A nurse is planning care for an elderly client with cognitive impairment who is still living at home. Which action should the nurse identify as a priority for safety in planning care for this client?

ensuring the removal of objects in the client's path that may cause him to trip Rationale: When caring for a client with cognitive impairment, the priority is to ensure that all objects in the client's path are removed to prevent the client from falling. Additional measures, such as having two people accompany the client when he ambulates, placing his favorite things in safekeeping, and giving medications in a liquid form to be sure he swallows them, are less crucial.

Which indicates that performing passive range-of-motion (ROM) exercises on an unconscious client has been successful?

maintenance of joint mobility Rationale: The goal of performing passive ROM exercises is to maintain joint mobility. Active exercise is needed to preserve bone and muscle mass. Passive ROM movements do not prevent bone demineralization or have a positive effect on the client's muscle tone.

The nurse refers the parents of a child with cystic fibrosis to an organization that helps families with children who have this disease. Such organizations are especially beneficial for parents by helping them:

meet with other parents of children with cystic fibrosis for mutual support. Rationale: An important function of support organizations for any health problem is to put parents of children with the condition in touch with each other. Other parents can commonly offer support and help. In some instances, organizations can offer assistance, such as providing equipment required for home care of their child with cystic fibrosis. These organizations do not obtain tutors for children, nor do they provide medications, financial assistance, or genetic counseling for parents.

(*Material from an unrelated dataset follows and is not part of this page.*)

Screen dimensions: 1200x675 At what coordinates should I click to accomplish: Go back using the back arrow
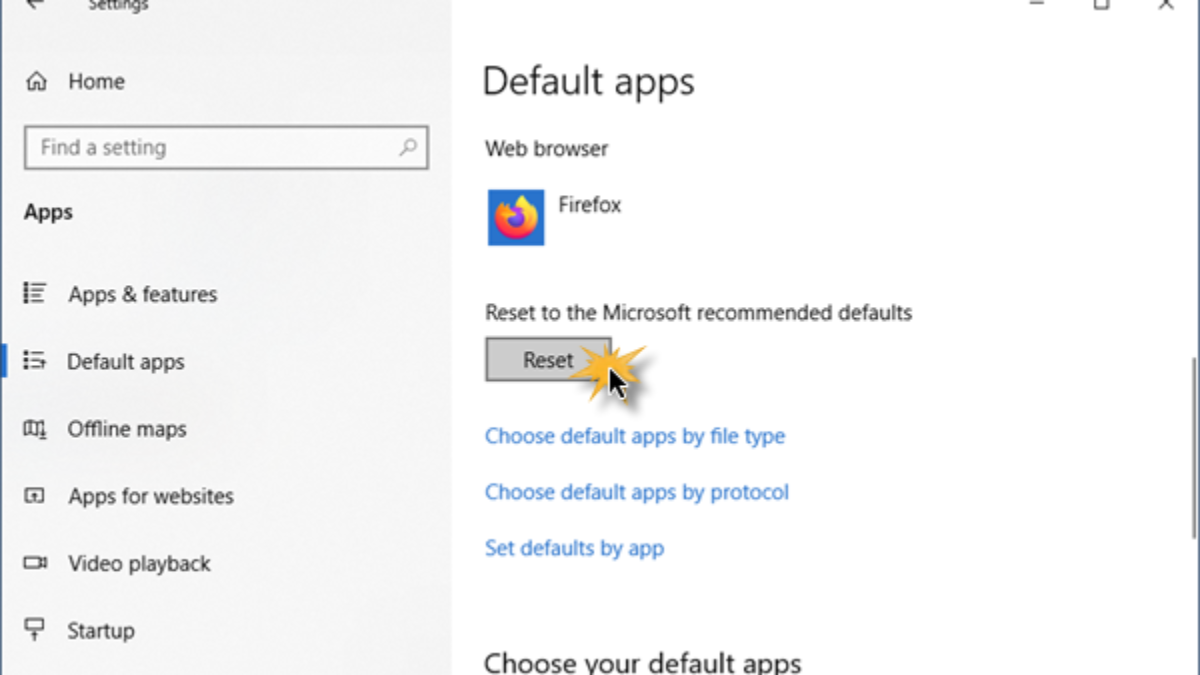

The nurse is assigning care to the unlicensed assistive personnel (UAP) for a client with a nasogastric tube with intermittent suction after gastric surgery. Which tasks cannot be delegated to the UAP?

repositioning the tube Rationale: Repositioning the tube in a client who has undergone gastric surgery should be performed (per prescription of the surgeon) by the registered nurse. Recording output, securing the nasal tape, cleansing the nares, and documenting the color of the drainage could safely be delegated to the UAP.

A nurse measures a client's apical pulse rate and compares it with his radial pulse rate. The differential between these two pulses is called:

the pulse deficit. Rationale: The differential between the apical and radial pulse rates is the pulse deficit. Pulse pressure refers to the differential between systolic and diastolic blood pressures. Pulse rhythm is the interval pattern between heartbeats. Pulsus regularis is the normal pulse pattern, in which the interval between beats is consistent.

The nurse's best explanation for why the severely neutropenic client is placed in reverse isolation is that reverse isolation helps prevent the spread of organisms:

to the client from sources outside the client's environment. Rationale: The primary purpose of reverse isolation is to reduce transmission of organisms to the client from sources outside the client's environment.

The nurse is receiving over the telephone a laboratory results report of a neonate's blood glucose level. The nurse should:

write down the results, read back the results to the caller from the laboratory, and receive confirmation from the caller that the nurse understands the results. Rationale: To ensure client safety, the nurse should first write the results on the medical record, then read them back to the caller and wait for the caller to confirm that the nurse has understood the results. Using scrap paper increases the risk of losing the results as well as transcription errors. The nurse may receive results by telephone, and while electronic transfer to the client's medical record is appropriate, the nurse can also accept the telephone results if the laboratory has called the results to the nursery. Sending client information via e-mail is unacceptable due to potential security and privacy issues.